_Instructions for the task_
Below are the records; work out how many lines among them contain "link", and write nothing besides that number.

(Saved entries)
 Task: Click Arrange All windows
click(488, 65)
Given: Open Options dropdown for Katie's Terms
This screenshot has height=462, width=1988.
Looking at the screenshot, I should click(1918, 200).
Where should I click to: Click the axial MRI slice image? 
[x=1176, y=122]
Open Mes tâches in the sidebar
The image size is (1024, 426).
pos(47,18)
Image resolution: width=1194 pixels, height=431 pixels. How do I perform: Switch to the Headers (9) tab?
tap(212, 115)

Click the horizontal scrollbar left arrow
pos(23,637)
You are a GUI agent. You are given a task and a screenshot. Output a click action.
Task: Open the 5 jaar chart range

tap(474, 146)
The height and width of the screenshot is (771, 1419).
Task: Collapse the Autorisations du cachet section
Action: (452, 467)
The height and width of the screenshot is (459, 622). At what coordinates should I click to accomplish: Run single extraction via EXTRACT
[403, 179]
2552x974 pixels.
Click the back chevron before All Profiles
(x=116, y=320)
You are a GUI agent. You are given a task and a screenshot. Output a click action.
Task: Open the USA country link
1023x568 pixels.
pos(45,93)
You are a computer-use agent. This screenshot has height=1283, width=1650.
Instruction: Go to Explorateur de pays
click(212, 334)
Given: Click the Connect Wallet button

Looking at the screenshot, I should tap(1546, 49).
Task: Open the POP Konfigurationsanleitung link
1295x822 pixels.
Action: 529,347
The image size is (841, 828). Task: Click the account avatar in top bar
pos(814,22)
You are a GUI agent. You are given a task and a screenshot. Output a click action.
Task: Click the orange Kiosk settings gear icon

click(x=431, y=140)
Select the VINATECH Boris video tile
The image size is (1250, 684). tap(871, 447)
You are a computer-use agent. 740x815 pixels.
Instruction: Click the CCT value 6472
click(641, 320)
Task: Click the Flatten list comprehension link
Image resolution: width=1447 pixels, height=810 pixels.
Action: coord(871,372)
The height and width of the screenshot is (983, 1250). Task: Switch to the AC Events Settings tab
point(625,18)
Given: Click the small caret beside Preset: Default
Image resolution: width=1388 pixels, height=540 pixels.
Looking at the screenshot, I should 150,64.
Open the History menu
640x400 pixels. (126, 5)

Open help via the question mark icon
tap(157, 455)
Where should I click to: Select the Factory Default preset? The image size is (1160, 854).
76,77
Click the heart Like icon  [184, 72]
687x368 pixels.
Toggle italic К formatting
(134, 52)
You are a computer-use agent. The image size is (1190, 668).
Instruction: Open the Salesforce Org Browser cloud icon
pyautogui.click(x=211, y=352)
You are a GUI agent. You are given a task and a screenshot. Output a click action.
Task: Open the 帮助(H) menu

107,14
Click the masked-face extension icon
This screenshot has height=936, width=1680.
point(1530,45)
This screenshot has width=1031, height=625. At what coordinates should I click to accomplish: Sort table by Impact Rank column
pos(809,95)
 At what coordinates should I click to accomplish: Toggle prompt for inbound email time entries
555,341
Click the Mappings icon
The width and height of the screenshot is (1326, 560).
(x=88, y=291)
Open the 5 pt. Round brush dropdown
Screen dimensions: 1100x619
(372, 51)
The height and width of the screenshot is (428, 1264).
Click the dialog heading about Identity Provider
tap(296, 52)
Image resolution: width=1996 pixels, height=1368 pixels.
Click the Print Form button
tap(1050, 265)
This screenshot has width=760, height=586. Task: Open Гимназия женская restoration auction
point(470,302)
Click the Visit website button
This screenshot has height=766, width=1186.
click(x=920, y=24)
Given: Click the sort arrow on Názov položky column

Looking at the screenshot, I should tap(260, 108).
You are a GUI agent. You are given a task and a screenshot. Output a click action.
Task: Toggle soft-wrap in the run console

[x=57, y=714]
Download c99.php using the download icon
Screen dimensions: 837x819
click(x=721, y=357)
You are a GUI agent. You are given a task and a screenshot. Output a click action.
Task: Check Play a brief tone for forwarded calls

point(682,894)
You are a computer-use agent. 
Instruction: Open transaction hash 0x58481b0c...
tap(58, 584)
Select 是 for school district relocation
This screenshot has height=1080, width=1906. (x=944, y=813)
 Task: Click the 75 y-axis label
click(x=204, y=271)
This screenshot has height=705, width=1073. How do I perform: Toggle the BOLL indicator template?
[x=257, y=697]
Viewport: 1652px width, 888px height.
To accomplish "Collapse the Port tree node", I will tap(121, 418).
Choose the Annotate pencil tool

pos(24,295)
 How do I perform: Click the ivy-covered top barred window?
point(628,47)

_Worked solution_
3